> **Stated goal 1**: According to the stock market article, what was the 11-year trading low that the Standard & Poor's 500 index reached last November?
> **Stated goal 2**: Translate this sentence from the stock market article into Spanish: "Government data showed the economy is still sliding."

> **Text excerpt**:
President Barack Obama's administration has yet to galvanize confidence on Wall Street. Last November's 11-year trading low of 741.02 for the Standard & Poor's 500 index has not yet been breached — but it could be if the government fails to show the market that its efforts are working and tell them more help is on the way, said Phil Orlando, chief equity market strategist at Federated Investors.

"We could be down 50 percent from here over the next couple of quarters depending on how much Washington disappoints us," Orlando said. "We're in this freeze right now. We need something to break this ice jam. Right now, Washington is the only one that has the power to break this jam."

So far, the multi-trillion-dollar efforts by the Federal Reserve, Treasury Department, White House and Congress have provided only short-lived bursts of optimism in the stock market. Investors, having gotten burned by buying on rumors and selling on news, are now refraining from any major moves until they see reliable, sustained data showing that the economy and financial system are getting back on track.

"They're not going to become optimistic until they see these plans we spent so much money on start to work," said Hugh Johnson, chairman and chief investment officer of Johnson Illington Advisors.

It's been a rough couple of weeks for stocks:

  • The Dow Jones industrial average is at its lowest level since October 2002.
  • Five Dow stocks are trading below $10 a share — General Motors Corp., Citigroup Inc., Bank of America Corp., Alcoa Inc. and General Electric Inc.
  • Only about 100 of the 500 stocks in the Standard & Poor's 500 index are up for the year.
  • After suffering its worst January ever, the S&P 500 is on track for its third-worst February.

Stocks are so weak because, simply, the economy is not stabilizing and no one knows when it will.

Last week, more companies revealed worse-than-expected results and forecasts. Government data showed the economy is still sliding. Investors grew more skeptical about the effectiveness of the $787 billion stimulus package signed into law. A foreclosure relief plan was met with doubt. And they fretted over not knowing how the Treasury Department intends to repair the financial system.

Data listing
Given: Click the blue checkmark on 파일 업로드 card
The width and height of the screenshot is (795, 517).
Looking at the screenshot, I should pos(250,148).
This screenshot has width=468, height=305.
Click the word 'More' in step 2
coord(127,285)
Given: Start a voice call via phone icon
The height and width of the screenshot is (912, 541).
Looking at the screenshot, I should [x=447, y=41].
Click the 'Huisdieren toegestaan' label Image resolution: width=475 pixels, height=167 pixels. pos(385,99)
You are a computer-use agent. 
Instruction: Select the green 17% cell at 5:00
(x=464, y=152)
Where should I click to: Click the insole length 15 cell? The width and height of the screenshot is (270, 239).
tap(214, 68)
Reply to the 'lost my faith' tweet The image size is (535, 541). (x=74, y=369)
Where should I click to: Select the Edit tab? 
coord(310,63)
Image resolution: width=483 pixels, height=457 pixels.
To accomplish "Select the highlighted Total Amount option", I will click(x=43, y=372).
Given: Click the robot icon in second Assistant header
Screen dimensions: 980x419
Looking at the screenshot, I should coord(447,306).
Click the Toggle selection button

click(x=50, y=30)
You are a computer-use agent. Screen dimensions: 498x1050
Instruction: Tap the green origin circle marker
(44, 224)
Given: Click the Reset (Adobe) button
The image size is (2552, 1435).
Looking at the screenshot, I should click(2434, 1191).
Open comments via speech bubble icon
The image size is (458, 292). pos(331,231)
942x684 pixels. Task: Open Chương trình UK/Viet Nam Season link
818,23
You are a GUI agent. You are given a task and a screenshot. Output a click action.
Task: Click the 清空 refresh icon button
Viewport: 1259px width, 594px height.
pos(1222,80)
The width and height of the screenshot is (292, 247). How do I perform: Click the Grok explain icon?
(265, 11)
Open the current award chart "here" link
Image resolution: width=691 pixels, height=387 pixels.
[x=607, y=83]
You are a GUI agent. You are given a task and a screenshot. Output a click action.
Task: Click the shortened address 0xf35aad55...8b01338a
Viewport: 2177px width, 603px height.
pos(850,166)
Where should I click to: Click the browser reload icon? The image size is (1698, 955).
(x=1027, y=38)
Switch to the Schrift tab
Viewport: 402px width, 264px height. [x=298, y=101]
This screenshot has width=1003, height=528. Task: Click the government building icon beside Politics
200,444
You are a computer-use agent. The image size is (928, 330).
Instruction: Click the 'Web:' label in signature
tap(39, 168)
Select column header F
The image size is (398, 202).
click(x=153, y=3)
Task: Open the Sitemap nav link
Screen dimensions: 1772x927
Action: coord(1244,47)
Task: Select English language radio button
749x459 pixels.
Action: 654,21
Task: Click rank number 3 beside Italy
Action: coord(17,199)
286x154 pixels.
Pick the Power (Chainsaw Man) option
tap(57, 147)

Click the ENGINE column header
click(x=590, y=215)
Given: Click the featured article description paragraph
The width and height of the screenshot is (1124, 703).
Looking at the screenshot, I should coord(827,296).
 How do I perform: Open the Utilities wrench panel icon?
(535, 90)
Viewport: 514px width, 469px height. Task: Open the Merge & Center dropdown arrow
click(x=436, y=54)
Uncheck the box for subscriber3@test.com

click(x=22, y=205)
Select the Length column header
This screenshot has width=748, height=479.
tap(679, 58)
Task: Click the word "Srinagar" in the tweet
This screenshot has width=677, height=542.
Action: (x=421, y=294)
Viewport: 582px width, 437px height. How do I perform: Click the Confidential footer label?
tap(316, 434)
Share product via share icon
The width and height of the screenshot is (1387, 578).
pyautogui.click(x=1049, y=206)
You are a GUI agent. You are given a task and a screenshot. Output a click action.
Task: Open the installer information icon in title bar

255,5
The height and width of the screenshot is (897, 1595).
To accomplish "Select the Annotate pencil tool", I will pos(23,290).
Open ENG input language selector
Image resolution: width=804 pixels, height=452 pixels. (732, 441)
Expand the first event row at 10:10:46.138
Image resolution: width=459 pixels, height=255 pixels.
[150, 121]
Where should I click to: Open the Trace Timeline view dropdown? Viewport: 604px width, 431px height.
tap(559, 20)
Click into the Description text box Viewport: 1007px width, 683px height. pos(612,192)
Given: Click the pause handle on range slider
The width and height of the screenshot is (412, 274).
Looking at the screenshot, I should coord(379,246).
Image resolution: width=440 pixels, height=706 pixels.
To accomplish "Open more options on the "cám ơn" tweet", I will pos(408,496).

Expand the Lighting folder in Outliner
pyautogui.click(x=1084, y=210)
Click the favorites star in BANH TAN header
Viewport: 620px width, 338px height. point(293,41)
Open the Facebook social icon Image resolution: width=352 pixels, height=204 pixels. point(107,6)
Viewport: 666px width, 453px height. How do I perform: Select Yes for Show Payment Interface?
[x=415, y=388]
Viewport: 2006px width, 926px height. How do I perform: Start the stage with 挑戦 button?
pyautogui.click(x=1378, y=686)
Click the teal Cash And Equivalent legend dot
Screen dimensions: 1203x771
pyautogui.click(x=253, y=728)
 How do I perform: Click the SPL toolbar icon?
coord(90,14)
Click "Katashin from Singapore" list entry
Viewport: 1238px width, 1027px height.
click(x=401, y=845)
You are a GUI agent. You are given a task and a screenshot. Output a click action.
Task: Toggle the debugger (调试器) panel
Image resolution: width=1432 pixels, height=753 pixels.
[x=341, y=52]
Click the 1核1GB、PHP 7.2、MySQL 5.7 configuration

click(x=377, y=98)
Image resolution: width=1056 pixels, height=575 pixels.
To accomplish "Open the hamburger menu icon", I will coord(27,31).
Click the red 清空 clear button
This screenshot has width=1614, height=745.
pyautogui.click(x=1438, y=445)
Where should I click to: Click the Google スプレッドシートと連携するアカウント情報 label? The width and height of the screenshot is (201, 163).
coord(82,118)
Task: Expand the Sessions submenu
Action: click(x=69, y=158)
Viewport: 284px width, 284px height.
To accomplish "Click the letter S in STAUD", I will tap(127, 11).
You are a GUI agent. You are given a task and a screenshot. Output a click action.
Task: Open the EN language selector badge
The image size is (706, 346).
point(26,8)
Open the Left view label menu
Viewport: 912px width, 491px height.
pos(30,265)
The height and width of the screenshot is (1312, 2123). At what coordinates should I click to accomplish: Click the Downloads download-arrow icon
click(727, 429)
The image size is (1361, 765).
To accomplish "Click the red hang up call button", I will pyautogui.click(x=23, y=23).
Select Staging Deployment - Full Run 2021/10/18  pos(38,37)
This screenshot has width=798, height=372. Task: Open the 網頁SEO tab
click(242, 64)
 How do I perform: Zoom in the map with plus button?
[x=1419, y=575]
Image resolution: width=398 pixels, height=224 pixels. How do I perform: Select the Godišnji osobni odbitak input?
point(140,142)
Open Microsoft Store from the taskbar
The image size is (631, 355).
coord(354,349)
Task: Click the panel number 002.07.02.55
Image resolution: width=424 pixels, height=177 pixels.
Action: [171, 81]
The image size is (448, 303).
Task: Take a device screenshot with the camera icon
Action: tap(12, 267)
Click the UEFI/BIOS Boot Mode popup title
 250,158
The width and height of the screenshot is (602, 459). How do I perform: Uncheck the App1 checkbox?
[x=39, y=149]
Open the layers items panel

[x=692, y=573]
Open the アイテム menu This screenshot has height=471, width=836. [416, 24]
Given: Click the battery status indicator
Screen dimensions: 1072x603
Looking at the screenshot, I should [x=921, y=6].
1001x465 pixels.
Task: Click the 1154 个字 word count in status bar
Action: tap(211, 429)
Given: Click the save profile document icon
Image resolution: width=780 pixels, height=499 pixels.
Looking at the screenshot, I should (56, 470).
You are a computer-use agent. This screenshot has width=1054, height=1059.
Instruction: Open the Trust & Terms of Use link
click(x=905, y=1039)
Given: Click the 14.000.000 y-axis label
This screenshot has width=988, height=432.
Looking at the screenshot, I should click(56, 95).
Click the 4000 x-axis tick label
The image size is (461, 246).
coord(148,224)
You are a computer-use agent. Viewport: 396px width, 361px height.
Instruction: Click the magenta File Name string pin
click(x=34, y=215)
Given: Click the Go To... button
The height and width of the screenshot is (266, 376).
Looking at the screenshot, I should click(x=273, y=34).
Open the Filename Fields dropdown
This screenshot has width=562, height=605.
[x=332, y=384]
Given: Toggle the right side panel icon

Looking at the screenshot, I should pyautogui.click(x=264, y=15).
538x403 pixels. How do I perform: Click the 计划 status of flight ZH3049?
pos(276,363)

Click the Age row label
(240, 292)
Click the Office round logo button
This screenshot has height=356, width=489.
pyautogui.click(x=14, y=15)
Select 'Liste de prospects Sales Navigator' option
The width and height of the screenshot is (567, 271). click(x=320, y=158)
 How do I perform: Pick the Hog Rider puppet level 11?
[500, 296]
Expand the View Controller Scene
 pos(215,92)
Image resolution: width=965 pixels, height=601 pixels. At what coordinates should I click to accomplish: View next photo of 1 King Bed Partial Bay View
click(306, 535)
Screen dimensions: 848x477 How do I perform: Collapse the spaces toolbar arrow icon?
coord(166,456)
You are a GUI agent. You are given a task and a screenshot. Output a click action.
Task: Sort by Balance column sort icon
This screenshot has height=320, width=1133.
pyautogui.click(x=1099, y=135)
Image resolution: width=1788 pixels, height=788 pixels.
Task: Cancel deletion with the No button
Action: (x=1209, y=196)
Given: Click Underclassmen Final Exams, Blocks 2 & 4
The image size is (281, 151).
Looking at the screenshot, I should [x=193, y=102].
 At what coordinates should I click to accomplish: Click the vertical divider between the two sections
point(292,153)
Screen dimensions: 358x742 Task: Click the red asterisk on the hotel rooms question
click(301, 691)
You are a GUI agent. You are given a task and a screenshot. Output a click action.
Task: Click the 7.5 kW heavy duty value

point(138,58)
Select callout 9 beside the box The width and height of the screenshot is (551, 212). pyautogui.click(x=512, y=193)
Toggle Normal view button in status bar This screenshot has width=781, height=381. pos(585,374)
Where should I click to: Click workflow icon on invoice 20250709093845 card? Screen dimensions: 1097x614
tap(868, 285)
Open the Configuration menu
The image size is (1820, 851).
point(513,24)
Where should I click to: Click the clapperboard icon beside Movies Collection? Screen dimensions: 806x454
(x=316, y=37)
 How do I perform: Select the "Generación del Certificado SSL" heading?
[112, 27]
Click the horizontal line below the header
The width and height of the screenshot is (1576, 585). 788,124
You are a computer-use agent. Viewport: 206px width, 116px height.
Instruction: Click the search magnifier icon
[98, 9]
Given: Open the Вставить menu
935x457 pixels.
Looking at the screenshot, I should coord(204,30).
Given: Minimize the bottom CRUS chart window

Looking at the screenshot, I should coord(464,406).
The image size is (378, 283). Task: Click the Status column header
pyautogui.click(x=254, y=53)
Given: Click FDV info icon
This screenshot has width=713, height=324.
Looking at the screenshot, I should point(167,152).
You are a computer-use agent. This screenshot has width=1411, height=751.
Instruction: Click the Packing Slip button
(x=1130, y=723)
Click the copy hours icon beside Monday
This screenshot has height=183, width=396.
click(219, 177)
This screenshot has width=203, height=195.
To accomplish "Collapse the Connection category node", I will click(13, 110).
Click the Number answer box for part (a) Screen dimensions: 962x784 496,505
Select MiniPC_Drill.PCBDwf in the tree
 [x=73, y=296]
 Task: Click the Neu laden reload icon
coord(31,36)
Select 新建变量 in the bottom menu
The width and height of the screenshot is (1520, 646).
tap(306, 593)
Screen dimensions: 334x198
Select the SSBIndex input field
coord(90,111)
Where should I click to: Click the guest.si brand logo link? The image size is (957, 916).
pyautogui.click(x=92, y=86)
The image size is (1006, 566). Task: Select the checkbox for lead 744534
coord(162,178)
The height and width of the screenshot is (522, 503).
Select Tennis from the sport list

> **Task response 1**: 741.02

> **Task response 2**: Los datos del gobierno mostraron que la economía sigue en declive.